YOUR INSTRUCTIONS: Render every line of the rows below as a Markdown table with the columns "No." and "Line", numbering each line in order and skipping blank lines.
════
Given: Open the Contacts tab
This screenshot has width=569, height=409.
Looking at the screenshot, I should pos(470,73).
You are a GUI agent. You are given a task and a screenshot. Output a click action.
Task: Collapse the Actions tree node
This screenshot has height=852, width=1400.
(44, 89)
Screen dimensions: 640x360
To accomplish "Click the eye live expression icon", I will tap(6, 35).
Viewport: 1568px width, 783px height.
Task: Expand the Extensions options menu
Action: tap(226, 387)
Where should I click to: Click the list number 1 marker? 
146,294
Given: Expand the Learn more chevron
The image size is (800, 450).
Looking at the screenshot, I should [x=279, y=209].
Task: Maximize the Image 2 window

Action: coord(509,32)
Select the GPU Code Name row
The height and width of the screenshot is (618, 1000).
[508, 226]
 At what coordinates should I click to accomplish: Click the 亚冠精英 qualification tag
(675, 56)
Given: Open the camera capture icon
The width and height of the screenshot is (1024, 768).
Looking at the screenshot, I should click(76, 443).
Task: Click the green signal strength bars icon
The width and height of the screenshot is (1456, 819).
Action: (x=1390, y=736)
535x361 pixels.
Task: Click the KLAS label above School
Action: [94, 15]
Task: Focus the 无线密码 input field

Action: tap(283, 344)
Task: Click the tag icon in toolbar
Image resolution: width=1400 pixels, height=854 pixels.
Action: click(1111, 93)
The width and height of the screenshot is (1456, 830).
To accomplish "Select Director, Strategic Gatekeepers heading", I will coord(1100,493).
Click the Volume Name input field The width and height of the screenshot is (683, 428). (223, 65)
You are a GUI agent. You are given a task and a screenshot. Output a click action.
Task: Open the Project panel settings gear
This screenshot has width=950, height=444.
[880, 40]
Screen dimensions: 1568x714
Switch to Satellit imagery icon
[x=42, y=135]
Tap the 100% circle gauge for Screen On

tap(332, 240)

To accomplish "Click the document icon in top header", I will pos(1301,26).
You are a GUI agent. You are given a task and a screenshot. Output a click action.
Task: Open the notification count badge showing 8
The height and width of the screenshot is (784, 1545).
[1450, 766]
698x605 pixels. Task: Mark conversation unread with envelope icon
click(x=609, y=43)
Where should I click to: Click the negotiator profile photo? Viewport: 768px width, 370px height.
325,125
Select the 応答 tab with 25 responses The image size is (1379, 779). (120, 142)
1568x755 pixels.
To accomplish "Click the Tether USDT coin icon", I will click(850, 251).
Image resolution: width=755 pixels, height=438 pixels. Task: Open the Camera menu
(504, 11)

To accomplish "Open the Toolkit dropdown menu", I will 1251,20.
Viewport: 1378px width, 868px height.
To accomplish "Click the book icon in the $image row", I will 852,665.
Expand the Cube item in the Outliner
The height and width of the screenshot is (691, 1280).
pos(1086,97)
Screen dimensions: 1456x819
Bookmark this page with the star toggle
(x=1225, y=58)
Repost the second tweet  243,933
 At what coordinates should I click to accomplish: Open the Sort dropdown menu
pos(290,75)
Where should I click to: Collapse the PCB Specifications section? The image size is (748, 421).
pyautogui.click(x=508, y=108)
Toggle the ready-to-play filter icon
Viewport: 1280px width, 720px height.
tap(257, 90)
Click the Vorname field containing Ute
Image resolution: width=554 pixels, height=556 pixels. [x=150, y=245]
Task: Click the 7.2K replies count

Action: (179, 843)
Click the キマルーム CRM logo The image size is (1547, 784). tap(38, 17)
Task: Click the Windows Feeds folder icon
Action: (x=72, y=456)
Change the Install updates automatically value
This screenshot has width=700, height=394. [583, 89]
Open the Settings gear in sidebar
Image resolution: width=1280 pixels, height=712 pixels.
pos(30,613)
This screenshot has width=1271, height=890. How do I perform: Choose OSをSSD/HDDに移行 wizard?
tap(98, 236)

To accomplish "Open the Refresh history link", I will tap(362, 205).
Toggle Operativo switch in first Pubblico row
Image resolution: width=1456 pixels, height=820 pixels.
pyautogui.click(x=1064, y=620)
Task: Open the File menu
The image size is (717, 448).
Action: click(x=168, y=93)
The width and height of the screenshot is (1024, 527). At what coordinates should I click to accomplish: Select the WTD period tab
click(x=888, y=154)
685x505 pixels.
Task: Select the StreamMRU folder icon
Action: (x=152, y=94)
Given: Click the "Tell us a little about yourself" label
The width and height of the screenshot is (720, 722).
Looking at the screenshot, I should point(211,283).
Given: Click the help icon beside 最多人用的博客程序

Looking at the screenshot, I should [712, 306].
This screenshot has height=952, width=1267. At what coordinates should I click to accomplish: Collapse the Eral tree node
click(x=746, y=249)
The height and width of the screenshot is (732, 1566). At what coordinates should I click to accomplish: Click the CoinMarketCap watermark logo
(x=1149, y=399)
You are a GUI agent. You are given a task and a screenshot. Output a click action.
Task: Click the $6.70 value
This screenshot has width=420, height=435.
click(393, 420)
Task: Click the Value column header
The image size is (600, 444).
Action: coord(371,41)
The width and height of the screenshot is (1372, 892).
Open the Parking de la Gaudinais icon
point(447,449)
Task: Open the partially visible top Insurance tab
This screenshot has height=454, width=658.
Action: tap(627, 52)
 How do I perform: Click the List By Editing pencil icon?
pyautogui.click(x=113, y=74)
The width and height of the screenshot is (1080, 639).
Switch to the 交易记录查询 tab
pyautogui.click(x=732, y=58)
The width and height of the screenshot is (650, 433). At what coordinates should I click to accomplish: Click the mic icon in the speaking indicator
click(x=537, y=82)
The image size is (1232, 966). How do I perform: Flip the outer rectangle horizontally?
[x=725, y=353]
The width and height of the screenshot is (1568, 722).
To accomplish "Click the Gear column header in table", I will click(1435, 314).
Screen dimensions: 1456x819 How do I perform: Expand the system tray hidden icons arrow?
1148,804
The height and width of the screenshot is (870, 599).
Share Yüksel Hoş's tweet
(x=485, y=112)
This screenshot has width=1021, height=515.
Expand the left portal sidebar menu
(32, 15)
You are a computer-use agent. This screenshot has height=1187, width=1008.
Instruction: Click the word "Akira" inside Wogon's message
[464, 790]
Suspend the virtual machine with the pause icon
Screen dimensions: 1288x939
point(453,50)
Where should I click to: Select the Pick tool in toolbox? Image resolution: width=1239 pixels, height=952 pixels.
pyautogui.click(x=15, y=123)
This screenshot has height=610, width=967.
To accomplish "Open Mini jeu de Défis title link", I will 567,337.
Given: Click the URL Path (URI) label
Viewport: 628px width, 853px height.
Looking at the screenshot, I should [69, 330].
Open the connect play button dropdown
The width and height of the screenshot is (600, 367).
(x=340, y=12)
════
EXERCISE SOLUTION:
| No. | Line |
|---|---|
| 1 | Given: Open the Contacts tab |
| 2 | This screenshot has width=569, height=409. |
| 3 | Looking at the screenshot, I should pos(470,73). |
| 4 | You are a GUI agent. You are given a task and a screenshot. Output a click action. |
| 5 | Task: Collapse the Actions tree node |
| 6 | This screenshot has height=852, width=1400. |
| 7 | (44, 89) |
| 8 | Screen dimensions: 640x360 |
| 9 | To accomplish "Click the eye live expression icon", I will tap(6, 35). |
| 10 | Viewport: 1568px width, 783px height. |
| 11 | Task: Expand the Extensions options menu |
| 12 | Action: tap(226, 387) |
| 13 | Where should I click to: Click the list number 1 marker?  |
| 14 | 146,294 |
| 15 | Given: Expand the Learn more chevron |
| 16 | The image size is (800, 450). |
| 17 | Looking at the screenshot, I should [x=279, y=209]. |
| 18 | Task: Maximize the Image 2 window |
| 19 | Action: coord(509,32) |
| 20 | Select the GPU Code Name row |
| 21 | The height and width of the screenshot is (618, 1000). |
| 22 | [508, 226] |
| 23 |  At what coordinates should I click to accomplish: Click the 亚冠精英 qualification tag |
| 24 | (675, 56) |
| 25 | Given: Open the camera capture icon |
| 26 | The width and height of the screenshot is (1024, 768). |
| 27 | Looking at the screenshot, I should click(76, 443). |
| 28 | Task: Click the green signal strength bars icon |
| 29 | The width and height of the screenshot is (1456, 819). |
| 30 | Action: (x=1390, y=736) |
| 31 | 535x361 pixels. |
| 32 | Task: Click the KLAS label above School |
| 33 | Action: [94, 15] |
| 34 | Task: Focus the 无线密码 input field |
| 35 | Action: tap(283, 344) |
| 36 | Task: Click the tag icon in toolbar |
| 37 | Image resolution: width=1400 pixels, height=854 pixels. |
| 38 | Action: click(1111, 93) |
| 39 | The width and height of the screenshot is (1456, 830). |
| 40 | To accomplish "Select Director, Strategic Gatekeepers heading", I will coord(1100,493). |
| 41 | Click the Volume Name input field The width and height of the screenshot is (683, 428). (223, 65) |
| 42 | You are a GUI agent. You are given a task and a screenshot. Output a click action. |
| 43 | Task: Open the Project panel settings gear |
| 44 | This screenshot has width=950, height=444. |
| 45 | [880, 40] |
| 46 | Screen dimensions: 1568x714 |
| 47 | Switch to Satellit imagery icon |
| 48 | [x=42, y=135] |
| 49 | Tap the 100% circle gauge for Screen On |
| 50 | tap(332, 240) |
| 51 | To accomplish "Click the document icon in top header", I will pos(1301,26). |
| 52 | You are a GUI agent. You are given a task and a screenshot. Output a click action. |
| 53 | Task: Open the notification count badge showing 8 |
| 54 | The height and width of the screenshot is (784, 1545). |
| 55 | [1450, 766] |
| 56 | 698x605 pixels. Task: Mark conversation unread with envelope icon |
| 57 | click(x=609, y=43) |
| 58 | Where should I click to: Click the negotiator profile photo? Viewport: 768px width, 370px height. |
| 59 | 325,125 |
| 60 | Select the 応答 tab with 25 responses The image size is (1379, 779). (120, 142) |
| 61 | 1568x755 pixels. |
| 62 | To accomplish "Click the Tether USDT coin icon", I will click(850, 251). |
| 63 | Image resolution: width=755 pixels, height=438 pixels. Task: Open the Camera menu |
| 64 | (504, 11) |
| 65 | To accomplish "Open the Toolkit dropdown menu", I will 1251,20. |
| 66 | Viewport: 1378px width, 868px height. |
| 67 | To accomplish "Click the book icon in the $image row", I will 852,665. |
| 68 | Expand the Cube item in the Outliner |
| 69 | The height and width of the screenshot is (691, 1280). |
| 70 | pos(1086,97) |
| 71 | Screen dimensions: 1456x819 |
| 72 | Bookmark this page with the star toggle |
| 73 | (x=1225, y=58) |
| 74 | Repost the second tweet  243,933 |
| 75 |  At what coordinates should I click to accomplish: Open the Sort dropdown menu |
| 76 | pos(290,75) |
| 77 | Where should I click to: Collapse the PCB Specifications section? The image size is (748, 421). |
| 78 | pyautogui.click(x=508, y=108) |
| 79 | Toggle the ready-to-play filter icon |
| 80 | Viewport: 1280px width, 720px height. |
| 81 | tap(257, 90) |
| 82 | Click the Vorname field containing Ute |
| 83 | Image resolution: width=554 pixels, height=556 pixels. [x=150, y=245] |
| 84 | Task: Click the 7.2K replies count |
| 85 | Action: (179, 843) |
| 86 | Click the キマルーム CRM logo The image size is (1547, 784). tap(38, 17) |
| 87 | Task: Click the Windows Feeds folder icon |
| 88 | Action: (x=72, y=456) |
| 89 | Change the Install updates automatically value |
| 90 | This screenshot has width=700, height=394. [583, 89] |
| 91 | Open the Settings gear in sidebar |
| 92 | Image resolution: width=1280 pixels, height=712 pixels. |
| 93 | pos(30,613) |
| 94 | This screenshot has width=1271, height=890. How do I perform: Choose OSをSSD/HDDに移行 wizard? |
| 95 | tap(98, 236) |
| 96 | To accomplish "Open the Refresh history link", I will tap(362, 205). |
| 97 | Toggle Operativo switch in first Pubblico row |
| 98 | Image resolution: width=1456 pixels, height=820 pixels. |
| 99 | pyautogui.click(x=1064, y=620) |
| 100 | Task: Open the File menu |
| 101 | The image size is (717, 448). |
| 102 | Action: click(x=168, y=93) |
| 103 | The width and height of the screenshot is (1024, 527). At what coordinates should I click to accomplish: Select the WTD period tab |
| 104 | click(x=888, y=154) |
| 105 | 685x505 pixels. |
| 106 | Task: Select the StreamMRU folder icon |
| 107 | Action: (x=152, y=94) |
| 108 | Given: Click the "Tell us a little about yourself" label |
| 109 | The width and height of the screenshot is (720, 722). |
| 110 | Looking at the screenshot, I should point(211,283). |
| 111 | Given: Click the help icon beside 最多人用的博客程序 |
| 112 | Looking at the screenshot, I should [712, 306]. |
| 113 | This screenshot has height=952, width=1267. At what coordinates should I click to accomplish: Collapse the Eral tree node |
| 114 | click(x=746, y=249) |
| 115 | The height and width of the screenshot is (732, 1566). At what coordinates should I click to accomplish: Click the CoinMarketCap watermark logo |
| 116 | (x=1149, y=399) |
| 117 | You are a GUI agent. You are given a task and a screenshot. Output a click action. |
| 118 | Task: Click the $6.70 value |
| 119 | This screenshot has width=420, height=435. |
| 120 | click(393, 420) |
| 121 | Task: Click the Value column header |
| 122 | The image size is (600, 444). |
| 123 | Action: coord(371,41) |
| 124 | The width and height of the screenshot is (1372, 892). |
| 125 | Open the Parking de la Gaudinais icon |
| 126 | point(447,449) |
| 127 | Task: Open the partially visible top Insurance tab |
| 128 | This screenshot has height=454, width=658. |
| 129 | Action: tap(627, 52) |
| 130 |  How do I perform: Click the List By Editing pencil icon? |
| 131 | pyautogui.click(x=113, y=74) |
| 132 | The width and height of the screenshot is (1080, 639). |
| 133 | Switch to the 交易记录查询 tab |
| 134 | pyautogui.click(x=732, y=58) |
| 135 | The width and height of the screenshot is (650, 433). At what coordinates should I click to accomplish: Click the mic icon in the speaking indicator |
| 136 | click(x=537, y=82) |
| 137 | The image size is (1232, 966). How do I perform: Flip the outer rectangle horizontally? |
| 138 | [x=725, y=353] |
| 139 | The width and height of the screenshot is (1568, 722). |
| 140 | To accomplish "Click the Gear column header in table", I will click(1435, 314). |
| 141 | Screen dimensions: 1456x819 How do I perform: Expand the system tray hidden icons arrow? |
| 142 | 1148,804 |
| 143 | The height and width of the screenshot is (870, 599). |
| 144 | Share Yüksel Hoş's tweet |
| 145 | (x=485, y=112) |
| 146 | This screenshot has width=1021, height=515. |
| 147 | Expand the left portal sidebar menu |
| 148 | (32, 15) |
| 149 | You are a computer-use agent. This screenshot has height=1187, width=1008. |
| 150 | Instruction: Click the word "Akira" inside Wogon's message |
| 151 | [464, 790] |
| 152 | Suspend the virtual machine with the pause icon |
| 153 | Screen dimensions: 1288x939 |
| 154 | point(453,50) |
| 155 | Where should I click to: Select the Pick tool in toolbox? Image resolution: width=1239 pixels, height=952 pixels. |
| 156 | pyautogui.click(x=15, y=123) |
| 157 | This screenshot has height=610, width=967. |
| 158 | To accomplish "Open Mini jeu de Défis title link", I will 567,337. |
| 159 | Given: Click the URL Path (URI) label |
| 160 | Viewport: 628px width, 853px height. |
| 161 | Looking at the screenshot, I should [69, 330]. |
| 162 | Open the connect play button dropdown |
| 163 | The width and height of the screenshot is (600, 367). |
| 164 | (x=340, y=12) |